Shuttle lands after $1 billion station upgrade
(CNN) -- The space shuttle Atlantis returned to Earth on Friday, following an 11-day mission during which the crew constructed the first railroad in space.
The shuttle touched down under clear skies at NASA's Kennedy Space Center in Florida shortly before 12:30 p.m. EDT.
Atlantis astronauts installed nearly $1 billion in new components to the international space station, including a $600 million metal beam that will serve as the backbone for future research and expansion on the modular complex.
The 13.5-ton truss is replete with electrical wires, cables and computers. And shuttle spacewalkers affixed a short track and railcar on top of the 44-foot (13-meter) structure.
The $190 million unmanned railcar performed sporadically during a preliminary test, but NASA engineers expressed confidence that it would do much better in the future with minor adjustments.

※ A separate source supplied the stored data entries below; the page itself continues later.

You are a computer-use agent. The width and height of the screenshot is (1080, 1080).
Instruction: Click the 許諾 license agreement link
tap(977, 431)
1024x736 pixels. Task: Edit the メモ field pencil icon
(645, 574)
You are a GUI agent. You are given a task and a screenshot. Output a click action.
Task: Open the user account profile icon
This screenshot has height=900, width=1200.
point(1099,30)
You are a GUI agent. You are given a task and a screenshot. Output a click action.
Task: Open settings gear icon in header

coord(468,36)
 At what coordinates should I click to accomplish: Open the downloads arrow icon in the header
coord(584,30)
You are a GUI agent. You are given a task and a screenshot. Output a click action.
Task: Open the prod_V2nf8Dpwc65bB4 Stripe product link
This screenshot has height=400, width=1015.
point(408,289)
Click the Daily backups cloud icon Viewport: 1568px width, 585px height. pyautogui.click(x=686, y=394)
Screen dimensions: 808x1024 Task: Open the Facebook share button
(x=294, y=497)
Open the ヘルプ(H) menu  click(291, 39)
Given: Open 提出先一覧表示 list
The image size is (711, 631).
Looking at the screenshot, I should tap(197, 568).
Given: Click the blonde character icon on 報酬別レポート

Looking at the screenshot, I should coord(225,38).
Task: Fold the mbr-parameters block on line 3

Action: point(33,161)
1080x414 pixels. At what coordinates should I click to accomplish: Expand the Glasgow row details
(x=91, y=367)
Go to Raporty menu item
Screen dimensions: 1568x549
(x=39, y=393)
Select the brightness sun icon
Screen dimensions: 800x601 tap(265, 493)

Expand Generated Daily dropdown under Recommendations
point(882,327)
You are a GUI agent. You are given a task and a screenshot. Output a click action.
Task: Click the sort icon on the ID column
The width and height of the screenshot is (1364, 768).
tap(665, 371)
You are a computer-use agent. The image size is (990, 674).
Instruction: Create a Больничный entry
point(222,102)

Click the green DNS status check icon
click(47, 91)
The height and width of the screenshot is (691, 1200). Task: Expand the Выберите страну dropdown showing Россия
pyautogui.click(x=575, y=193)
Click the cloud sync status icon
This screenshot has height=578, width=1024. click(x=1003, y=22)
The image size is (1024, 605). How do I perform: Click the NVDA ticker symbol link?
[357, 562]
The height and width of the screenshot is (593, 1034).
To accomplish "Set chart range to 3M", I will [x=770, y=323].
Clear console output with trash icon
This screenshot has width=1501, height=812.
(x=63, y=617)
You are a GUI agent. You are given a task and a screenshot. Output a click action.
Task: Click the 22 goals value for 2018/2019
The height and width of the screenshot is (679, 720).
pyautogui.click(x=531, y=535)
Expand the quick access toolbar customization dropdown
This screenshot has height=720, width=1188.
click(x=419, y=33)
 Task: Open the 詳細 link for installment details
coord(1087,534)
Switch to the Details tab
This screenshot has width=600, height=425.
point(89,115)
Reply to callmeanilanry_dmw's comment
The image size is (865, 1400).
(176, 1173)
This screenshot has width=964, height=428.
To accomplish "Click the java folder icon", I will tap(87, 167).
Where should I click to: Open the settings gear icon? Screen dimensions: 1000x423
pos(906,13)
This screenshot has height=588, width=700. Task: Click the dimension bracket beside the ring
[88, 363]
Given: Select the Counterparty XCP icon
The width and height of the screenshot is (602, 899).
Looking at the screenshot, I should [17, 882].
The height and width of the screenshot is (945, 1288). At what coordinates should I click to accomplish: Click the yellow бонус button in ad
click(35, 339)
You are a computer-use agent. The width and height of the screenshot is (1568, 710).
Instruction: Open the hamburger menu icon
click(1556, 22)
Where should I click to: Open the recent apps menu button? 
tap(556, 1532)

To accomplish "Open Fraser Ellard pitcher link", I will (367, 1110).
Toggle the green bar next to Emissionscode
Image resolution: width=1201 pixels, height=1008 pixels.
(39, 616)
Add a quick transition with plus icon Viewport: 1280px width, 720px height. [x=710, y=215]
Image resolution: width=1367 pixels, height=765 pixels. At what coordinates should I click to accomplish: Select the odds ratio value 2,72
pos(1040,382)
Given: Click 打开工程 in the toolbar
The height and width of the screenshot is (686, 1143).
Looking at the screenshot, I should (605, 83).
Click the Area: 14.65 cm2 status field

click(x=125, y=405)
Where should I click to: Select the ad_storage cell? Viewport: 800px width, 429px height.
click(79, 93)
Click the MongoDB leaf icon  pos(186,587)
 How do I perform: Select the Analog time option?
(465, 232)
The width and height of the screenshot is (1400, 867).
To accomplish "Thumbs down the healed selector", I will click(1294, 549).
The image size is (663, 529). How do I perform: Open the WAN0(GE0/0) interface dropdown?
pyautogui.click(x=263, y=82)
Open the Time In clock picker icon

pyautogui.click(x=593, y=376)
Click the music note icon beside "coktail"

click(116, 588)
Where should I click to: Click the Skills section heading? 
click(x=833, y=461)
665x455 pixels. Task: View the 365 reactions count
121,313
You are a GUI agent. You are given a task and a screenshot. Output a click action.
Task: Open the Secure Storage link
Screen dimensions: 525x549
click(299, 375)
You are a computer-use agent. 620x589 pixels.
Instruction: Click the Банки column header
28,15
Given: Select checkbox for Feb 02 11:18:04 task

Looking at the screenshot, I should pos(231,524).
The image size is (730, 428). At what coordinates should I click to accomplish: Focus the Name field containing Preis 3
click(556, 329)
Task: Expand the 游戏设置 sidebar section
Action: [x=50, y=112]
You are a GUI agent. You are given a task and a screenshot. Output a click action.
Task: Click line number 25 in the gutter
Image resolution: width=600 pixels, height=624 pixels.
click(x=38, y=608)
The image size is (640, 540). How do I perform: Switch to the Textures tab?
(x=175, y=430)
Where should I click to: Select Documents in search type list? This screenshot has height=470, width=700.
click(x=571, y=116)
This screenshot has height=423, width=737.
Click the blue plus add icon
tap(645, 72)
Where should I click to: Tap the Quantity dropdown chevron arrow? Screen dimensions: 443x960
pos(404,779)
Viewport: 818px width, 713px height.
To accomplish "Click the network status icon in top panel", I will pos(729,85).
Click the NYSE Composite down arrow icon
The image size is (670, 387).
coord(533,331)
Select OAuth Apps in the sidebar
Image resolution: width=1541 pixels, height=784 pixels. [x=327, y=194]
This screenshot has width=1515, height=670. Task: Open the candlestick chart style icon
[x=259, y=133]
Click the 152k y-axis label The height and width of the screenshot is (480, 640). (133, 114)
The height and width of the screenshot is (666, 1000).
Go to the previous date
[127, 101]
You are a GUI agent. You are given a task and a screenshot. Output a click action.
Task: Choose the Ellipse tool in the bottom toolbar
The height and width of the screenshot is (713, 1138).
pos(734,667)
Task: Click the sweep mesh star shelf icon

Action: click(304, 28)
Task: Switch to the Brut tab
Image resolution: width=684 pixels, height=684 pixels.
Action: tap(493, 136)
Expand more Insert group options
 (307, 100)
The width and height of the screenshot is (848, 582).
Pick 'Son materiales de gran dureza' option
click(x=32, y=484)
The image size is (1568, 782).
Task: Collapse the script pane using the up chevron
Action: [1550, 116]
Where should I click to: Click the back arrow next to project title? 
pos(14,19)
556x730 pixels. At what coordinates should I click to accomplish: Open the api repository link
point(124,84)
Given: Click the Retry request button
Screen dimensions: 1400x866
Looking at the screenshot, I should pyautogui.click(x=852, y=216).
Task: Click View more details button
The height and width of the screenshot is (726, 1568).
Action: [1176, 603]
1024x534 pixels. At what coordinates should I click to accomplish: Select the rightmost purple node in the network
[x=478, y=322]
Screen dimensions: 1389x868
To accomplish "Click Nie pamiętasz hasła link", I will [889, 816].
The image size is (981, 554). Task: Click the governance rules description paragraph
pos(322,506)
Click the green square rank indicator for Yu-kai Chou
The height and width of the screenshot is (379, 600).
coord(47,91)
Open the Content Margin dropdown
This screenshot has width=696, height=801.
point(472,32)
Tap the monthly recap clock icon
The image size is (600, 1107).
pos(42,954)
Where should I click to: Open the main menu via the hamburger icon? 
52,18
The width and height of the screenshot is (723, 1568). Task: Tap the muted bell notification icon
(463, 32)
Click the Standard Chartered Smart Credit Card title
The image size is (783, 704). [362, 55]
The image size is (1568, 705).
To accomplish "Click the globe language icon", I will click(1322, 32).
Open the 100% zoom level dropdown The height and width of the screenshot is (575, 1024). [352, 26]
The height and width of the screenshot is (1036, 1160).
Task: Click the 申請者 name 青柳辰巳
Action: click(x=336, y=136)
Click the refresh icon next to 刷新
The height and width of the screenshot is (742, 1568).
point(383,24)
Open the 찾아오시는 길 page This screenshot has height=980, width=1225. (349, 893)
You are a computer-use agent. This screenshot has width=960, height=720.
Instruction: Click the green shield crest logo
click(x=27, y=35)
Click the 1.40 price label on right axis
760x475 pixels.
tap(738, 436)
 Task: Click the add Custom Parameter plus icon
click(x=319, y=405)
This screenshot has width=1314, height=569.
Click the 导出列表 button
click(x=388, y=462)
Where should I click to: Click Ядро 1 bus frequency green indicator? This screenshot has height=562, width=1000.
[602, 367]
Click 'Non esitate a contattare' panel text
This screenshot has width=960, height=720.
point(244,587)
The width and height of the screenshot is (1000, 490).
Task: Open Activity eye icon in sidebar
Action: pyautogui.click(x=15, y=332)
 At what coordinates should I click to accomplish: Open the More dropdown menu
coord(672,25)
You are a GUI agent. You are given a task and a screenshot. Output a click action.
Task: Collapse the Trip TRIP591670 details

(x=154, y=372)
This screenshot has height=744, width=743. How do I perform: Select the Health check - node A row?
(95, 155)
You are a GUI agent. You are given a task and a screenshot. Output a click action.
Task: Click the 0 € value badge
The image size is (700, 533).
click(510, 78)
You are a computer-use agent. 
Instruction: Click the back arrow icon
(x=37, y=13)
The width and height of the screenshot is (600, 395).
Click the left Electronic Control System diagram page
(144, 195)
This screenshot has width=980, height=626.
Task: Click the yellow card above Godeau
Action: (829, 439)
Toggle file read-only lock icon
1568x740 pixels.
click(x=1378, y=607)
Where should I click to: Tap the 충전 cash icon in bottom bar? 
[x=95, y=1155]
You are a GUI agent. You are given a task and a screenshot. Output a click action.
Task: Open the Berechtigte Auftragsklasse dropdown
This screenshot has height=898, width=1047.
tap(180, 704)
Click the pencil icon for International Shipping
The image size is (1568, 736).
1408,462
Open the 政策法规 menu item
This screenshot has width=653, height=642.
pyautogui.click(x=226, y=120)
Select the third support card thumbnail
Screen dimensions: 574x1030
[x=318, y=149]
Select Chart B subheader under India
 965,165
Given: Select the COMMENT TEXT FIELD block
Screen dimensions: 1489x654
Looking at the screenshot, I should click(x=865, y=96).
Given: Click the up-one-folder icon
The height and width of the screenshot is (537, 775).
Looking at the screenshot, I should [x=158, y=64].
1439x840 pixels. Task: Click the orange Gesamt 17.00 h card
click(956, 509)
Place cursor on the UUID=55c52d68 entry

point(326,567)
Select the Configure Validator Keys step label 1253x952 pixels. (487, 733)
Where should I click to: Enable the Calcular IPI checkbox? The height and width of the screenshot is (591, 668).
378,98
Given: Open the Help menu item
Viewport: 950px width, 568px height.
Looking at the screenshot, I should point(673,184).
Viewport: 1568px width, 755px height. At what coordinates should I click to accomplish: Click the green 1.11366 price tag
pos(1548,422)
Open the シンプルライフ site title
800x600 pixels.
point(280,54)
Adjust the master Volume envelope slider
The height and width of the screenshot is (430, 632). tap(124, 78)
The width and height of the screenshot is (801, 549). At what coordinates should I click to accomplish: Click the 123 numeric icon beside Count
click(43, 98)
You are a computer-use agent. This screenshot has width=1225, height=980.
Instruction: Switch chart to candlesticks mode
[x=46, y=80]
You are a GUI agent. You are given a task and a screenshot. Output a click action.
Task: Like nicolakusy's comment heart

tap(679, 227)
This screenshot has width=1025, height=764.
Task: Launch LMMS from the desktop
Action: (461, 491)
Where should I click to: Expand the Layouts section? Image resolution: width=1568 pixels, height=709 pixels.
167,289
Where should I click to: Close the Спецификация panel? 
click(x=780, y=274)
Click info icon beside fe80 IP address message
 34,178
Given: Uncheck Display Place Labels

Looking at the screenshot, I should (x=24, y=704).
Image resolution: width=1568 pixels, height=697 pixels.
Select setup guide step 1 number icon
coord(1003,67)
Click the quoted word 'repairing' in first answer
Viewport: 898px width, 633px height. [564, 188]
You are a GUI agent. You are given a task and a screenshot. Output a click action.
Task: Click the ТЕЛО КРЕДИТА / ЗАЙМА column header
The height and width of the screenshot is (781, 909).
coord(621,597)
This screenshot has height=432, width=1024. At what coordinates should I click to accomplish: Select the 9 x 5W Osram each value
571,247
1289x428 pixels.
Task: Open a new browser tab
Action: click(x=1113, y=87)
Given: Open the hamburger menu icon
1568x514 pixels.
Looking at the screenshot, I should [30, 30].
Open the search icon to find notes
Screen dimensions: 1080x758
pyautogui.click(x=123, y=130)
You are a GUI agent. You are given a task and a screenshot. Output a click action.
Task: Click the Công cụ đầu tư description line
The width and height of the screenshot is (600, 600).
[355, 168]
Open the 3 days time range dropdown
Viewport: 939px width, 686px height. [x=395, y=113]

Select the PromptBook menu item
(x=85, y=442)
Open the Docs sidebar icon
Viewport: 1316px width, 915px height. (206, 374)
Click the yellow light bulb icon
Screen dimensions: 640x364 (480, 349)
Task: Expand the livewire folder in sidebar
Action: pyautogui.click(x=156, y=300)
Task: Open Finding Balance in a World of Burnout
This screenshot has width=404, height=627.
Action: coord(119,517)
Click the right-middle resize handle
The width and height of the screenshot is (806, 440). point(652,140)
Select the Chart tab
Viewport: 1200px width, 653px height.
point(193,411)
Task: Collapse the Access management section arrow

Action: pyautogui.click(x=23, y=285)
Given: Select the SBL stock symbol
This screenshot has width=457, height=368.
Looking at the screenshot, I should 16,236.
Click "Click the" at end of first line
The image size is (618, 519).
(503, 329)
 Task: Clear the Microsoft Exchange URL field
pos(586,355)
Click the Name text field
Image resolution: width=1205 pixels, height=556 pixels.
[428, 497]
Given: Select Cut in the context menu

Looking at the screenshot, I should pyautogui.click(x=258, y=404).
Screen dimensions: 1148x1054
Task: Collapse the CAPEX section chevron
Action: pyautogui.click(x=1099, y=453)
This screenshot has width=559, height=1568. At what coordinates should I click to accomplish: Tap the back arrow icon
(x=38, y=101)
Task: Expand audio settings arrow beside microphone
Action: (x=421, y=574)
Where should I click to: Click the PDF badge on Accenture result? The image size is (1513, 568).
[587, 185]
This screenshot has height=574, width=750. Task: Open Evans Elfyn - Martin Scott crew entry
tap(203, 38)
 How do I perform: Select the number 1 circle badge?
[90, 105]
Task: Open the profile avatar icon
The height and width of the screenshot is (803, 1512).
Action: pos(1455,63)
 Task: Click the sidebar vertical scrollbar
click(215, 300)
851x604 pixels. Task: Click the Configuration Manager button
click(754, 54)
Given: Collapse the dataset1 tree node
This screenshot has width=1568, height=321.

Eventually, more segments will extend the track the length of a football field, allowing the station's robotic crane to move massive pieces of equipment from one end of the modular outpost to the other.
Shuttle astronauts conducted four spacewalks during their weeklong station visit. Jerry Ross ventured outside for the ninth time in his career, a NASA record.
The veteran astronaut and grandfather set another space milestone as well. The trip marked the seventh time he had launched from Earth, more than any other astronaut or cosmonaut.
Will he try to break his record or step aside to give greener NASA astronauts a chance to practice their space wings?
"I'll leave that to management to decide," he quipped in an interview Thursday with CNN.
Steve Smith, another spacewalker on the Atlantis mission, offered an emotional description of his view of the home planet.
"It really changes your life to see Earth from space," he told CNN. "It looks very fragile, very beautiful. You become much more of an environmentalist when you come back."
The shuttle astronauts, who left the space station Wednesday, were the first visitors to the orbiting outpost since the current station residents began their six-month stay in December.
At the end of the month, a Russian spacecraft is scheduled to arrive for a weeklong sojourn. The second paying space tourist, South African Internet tycoon Mark Shuttleworth, should be among the passengers.